### SHORT TASK
Reproduce the lines starting at the one containing "Start a group" and ending at the one containing "Action: tap(625, 129)", both included, with nothing changed.

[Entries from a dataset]
[Start]
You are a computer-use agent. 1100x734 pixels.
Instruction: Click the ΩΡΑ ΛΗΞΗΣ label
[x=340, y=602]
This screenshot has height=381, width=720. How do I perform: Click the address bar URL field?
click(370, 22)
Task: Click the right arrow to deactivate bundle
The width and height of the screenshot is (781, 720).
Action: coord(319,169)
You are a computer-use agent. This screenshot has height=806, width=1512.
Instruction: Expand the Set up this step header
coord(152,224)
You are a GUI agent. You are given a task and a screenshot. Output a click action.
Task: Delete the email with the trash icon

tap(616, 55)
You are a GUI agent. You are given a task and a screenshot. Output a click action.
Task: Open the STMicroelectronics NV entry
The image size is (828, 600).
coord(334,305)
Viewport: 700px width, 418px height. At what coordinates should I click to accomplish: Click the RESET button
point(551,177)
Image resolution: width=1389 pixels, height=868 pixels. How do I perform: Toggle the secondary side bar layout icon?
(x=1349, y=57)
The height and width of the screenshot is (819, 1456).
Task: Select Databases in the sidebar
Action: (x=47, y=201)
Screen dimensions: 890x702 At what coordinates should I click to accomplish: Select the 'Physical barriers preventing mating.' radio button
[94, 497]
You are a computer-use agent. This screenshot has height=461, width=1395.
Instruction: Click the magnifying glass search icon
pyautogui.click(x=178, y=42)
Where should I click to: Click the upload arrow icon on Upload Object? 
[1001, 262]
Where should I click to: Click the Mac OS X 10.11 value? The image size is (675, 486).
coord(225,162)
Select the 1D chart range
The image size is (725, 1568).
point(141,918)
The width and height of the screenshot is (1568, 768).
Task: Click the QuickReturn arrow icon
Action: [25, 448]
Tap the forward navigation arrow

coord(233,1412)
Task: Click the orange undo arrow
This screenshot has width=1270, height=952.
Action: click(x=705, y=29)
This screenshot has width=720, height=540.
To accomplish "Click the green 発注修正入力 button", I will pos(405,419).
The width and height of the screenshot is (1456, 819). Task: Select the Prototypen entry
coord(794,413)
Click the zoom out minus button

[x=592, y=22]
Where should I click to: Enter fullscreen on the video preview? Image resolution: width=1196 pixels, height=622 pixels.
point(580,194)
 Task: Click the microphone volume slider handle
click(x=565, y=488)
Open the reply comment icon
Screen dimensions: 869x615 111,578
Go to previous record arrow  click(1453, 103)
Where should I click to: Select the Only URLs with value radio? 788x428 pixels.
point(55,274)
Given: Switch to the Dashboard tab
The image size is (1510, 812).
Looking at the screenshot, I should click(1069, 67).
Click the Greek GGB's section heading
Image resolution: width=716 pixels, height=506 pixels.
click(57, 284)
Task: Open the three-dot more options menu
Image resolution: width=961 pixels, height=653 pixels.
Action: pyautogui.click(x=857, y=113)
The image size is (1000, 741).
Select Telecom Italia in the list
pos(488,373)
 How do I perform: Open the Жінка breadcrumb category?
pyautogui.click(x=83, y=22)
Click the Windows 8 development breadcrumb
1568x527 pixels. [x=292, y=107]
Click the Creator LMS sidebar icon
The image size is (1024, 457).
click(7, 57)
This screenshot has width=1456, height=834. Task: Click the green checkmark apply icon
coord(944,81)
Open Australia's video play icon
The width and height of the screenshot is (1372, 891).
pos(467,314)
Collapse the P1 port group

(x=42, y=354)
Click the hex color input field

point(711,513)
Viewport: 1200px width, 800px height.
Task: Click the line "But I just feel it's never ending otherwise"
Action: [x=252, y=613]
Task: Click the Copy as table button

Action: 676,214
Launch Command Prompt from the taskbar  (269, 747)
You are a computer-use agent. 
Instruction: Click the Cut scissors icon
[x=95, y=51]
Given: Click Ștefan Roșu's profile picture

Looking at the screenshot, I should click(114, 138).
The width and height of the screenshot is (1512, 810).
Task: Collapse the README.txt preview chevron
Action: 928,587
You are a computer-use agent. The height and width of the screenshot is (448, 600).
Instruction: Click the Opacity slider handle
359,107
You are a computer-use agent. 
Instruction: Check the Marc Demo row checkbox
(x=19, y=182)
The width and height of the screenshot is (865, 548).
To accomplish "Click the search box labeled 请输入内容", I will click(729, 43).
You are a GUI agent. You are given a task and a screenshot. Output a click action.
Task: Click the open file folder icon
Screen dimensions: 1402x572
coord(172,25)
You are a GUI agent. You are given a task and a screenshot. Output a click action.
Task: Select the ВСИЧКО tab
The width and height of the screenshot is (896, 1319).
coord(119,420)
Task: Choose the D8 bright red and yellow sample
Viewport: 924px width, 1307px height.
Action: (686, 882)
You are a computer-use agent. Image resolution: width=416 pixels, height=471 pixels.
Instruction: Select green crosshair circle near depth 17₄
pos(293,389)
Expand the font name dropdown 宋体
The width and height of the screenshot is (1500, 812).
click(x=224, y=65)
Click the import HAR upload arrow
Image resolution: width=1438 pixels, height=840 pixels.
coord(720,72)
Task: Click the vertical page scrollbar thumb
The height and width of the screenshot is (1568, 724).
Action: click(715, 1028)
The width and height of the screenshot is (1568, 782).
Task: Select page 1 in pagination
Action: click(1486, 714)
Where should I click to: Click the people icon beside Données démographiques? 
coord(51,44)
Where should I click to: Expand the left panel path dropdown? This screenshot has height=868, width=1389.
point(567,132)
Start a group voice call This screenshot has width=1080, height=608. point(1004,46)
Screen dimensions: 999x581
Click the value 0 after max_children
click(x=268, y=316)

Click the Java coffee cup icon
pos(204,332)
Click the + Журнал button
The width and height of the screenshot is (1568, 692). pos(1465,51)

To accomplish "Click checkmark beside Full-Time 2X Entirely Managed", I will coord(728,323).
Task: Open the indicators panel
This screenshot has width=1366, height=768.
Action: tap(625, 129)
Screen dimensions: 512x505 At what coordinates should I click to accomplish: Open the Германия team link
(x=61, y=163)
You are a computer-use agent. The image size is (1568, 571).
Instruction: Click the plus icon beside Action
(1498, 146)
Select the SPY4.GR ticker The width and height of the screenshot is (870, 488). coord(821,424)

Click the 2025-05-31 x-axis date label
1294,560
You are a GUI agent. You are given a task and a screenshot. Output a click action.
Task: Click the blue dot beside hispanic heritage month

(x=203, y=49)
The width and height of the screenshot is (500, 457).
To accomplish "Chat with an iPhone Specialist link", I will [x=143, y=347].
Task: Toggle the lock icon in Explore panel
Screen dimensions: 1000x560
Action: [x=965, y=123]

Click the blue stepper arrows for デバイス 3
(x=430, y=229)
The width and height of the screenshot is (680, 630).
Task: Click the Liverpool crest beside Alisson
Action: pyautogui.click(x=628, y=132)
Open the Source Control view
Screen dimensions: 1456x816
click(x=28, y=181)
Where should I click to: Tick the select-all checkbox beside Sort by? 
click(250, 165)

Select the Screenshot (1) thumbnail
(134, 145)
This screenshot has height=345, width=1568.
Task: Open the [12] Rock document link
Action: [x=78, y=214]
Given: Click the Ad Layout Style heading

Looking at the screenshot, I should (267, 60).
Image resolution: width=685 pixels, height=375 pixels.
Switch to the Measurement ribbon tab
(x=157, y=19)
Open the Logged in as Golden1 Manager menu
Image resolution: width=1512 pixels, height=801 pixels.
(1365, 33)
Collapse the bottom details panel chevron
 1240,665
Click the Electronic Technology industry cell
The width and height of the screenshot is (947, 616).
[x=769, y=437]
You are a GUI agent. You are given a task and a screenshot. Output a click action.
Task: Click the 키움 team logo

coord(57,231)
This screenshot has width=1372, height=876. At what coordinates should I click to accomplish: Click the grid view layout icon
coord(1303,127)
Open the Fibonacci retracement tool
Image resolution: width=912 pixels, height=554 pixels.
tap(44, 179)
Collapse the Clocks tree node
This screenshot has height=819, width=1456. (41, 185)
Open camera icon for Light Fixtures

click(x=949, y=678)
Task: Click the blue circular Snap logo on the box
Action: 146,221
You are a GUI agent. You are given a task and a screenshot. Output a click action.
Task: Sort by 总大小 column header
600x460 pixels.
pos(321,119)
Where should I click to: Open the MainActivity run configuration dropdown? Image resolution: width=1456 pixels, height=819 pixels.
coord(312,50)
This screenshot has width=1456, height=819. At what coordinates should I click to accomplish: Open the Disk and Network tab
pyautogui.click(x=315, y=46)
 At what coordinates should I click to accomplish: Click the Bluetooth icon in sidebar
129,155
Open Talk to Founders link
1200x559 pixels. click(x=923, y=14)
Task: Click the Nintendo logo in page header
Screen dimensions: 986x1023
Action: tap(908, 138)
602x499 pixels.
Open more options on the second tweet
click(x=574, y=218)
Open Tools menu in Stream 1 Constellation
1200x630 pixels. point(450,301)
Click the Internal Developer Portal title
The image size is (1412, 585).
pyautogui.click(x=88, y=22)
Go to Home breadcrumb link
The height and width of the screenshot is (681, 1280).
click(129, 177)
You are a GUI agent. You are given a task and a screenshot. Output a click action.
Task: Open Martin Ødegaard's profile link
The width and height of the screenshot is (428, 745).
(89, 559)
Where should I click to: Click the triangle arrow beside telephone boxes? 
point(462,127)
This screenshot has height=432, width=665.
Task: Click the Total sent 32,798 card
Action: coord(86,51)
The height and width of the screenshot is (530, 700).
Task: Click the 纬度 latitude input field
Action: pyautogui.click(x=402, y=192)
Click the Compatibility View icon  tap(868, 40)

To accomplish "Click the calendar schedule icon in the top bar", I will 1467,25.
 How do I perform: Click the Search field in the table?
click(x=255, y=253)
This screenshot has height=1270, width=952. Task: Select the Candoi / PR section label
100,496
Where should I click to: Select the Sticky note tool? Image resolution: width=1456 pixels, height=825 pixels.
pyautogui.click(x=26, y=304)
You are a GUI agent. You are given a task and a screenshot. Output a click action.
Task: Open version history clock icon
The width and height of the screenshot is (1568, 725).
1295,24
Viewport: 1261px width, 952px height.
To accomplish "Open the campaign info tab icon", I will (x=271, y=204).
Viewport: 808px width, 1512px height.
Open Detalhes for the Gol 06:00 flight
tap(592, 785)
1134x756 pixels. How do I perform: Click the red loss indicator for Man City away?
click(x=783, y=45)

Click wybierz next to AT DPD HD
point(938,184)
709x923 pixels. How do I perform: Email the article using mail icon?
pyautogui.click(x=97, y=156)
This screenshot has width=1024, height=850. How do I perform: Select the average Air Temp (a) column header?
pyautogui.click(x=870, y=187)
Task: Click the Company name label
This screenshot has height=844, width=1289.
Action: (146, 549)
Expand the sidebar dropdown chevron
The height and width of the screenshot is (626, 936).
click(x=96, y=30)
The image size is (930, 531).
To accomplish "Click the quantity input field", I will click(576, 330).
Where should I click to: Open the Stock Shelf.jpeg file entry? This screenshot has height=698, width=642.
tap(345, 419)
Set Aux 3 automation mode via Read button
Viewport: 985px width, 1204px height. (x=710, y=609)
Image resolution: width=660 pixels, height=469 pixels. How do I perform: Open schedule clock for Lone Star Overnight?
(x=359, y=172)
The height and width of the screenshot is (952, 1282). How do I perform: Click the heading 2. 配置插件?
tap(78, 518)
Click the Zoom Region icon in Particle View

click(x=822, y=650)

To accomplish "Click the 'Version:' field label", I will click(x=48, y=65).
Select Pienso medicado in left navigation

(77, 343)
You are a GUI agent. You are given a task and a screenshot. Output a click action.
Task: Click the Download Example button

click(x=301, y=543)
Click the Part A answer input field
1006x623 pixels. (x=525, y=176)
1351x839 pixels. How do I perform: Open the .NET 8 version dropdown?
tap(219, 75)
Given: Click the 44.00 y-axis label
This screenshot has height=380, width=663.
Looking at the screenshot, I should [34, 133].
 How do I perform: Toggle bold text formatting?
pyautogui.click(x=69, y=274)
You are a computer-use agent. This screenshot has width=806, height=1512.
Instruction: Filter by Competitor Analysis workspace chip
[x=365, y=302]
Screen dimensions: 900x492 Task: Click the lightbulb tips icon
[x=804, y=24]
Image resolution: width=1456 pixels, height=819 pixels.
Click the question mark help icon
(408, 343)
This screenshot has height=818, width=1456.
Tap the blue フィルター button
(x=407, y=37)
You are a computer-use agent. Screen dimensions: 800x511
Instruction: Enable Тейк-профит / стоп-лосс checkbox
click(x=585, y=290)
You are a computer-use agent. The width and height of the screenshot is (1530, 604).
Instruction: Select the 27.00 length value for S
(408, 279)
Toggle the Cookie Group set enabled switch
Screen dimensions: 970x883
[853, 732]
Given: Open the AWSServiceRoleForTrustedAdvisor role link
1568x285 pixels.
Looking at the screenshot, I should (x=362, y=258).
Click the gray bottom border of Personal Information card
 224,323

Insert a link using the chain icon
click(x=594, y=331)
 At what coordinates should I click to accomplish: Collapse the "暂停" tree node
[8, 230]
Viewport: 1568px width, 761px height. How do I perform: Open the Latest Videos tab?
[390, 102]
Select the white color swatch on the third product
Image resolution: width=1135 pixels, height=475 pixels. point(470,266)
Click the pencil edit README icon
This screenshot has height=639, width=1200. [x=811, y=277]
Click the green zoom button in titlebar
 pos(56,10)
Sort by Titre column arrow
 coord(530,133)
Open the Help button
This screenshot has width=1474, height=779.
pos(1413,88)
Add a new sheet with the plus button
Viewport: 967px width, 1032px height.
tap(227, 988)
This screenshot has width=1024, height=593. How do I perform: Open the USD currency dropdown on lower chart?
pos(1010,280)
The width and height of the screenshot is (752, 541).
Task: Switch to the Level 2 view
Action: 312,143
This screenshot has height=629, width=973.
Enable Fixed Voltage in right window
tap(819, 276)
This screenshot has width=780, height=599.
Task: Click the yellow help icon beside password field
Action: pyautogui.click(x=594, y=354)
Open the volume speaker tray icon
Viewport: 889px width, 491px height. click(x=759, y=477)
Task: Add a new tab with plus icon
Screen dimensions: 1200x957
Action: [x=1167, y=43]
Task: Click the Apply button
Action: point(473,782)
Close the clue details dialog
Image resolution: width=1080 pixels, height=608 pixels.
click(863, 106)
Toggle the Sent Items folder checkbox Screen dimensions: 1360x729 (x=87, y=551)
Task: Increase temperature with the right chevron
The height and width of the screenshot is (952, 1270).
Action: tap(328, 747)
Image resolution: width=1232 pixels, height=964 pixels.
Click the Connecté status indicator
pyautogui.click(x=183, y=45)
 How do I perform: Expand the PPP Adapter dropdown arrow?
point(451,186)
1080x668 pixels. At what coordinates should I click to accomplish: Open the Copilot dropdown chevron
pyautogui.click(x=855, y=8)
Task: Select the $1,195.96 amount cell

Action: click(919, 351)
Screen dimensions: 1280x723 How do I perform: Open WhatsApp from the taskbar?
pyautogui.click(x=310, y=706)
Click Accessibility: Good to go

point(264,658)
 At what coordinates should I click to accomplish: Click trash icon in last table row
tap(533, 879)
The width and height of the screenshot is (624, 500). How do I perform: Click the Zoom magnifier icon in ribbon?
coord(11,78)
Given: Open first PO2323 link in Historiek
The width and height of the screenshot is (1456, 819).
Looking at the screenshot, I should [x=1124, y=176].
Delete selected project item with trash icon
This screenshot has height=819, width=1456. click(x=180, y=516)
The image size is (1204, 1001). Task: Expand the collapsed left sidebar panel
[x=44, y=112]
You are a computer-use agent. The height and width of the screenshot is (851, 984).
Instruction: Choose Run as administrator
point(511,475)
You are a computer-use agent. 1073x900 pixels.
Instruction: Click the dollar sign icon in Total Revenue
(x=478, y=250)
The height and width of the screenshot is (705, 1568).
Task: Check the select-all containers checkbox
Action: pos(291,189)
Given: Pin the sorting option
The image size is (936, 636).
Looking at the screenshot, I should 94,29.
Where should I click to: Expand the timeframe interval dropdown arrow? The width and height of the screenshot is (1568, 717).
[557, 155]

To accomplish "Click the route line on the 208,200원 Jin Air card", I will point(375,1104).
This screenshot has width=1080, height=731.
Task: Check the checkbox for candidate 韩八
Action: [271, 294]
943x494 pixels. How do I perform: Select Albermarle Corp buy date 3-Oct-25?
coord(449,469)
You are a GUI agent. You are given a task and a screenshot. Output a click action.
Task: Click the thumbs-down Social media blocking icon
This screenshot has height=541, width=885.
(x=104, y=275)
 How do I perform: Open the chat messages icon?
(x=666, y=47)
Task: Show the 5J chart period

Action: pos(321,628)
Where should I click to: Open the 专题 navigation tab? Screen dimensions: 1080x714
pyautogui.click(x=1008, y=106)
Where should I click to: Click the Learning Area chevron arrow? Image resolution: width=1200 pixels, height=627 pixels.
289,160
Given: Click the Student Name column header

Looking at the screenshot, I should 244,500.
[End]
### WORKED SOLUTION
Start a group voice call This screenshot has width=1080, height=608. point(1004,46)
Screen dimensions: 999x581
Click the value 0 after max_children
click(x=268, y=316)

Click the Java coffee cup icon
pos(204,332)
Click the + Журнал button
The width and height of the screenshot is (1568, 692). pos(1465,51)

To accomplish "Click checkmark beside Full-Time 2X Entirely Managed", I will coord(728,323).
Task: Open the indicators panel
This screenshot has width=1366, height=768.
Action: tap(625, 129)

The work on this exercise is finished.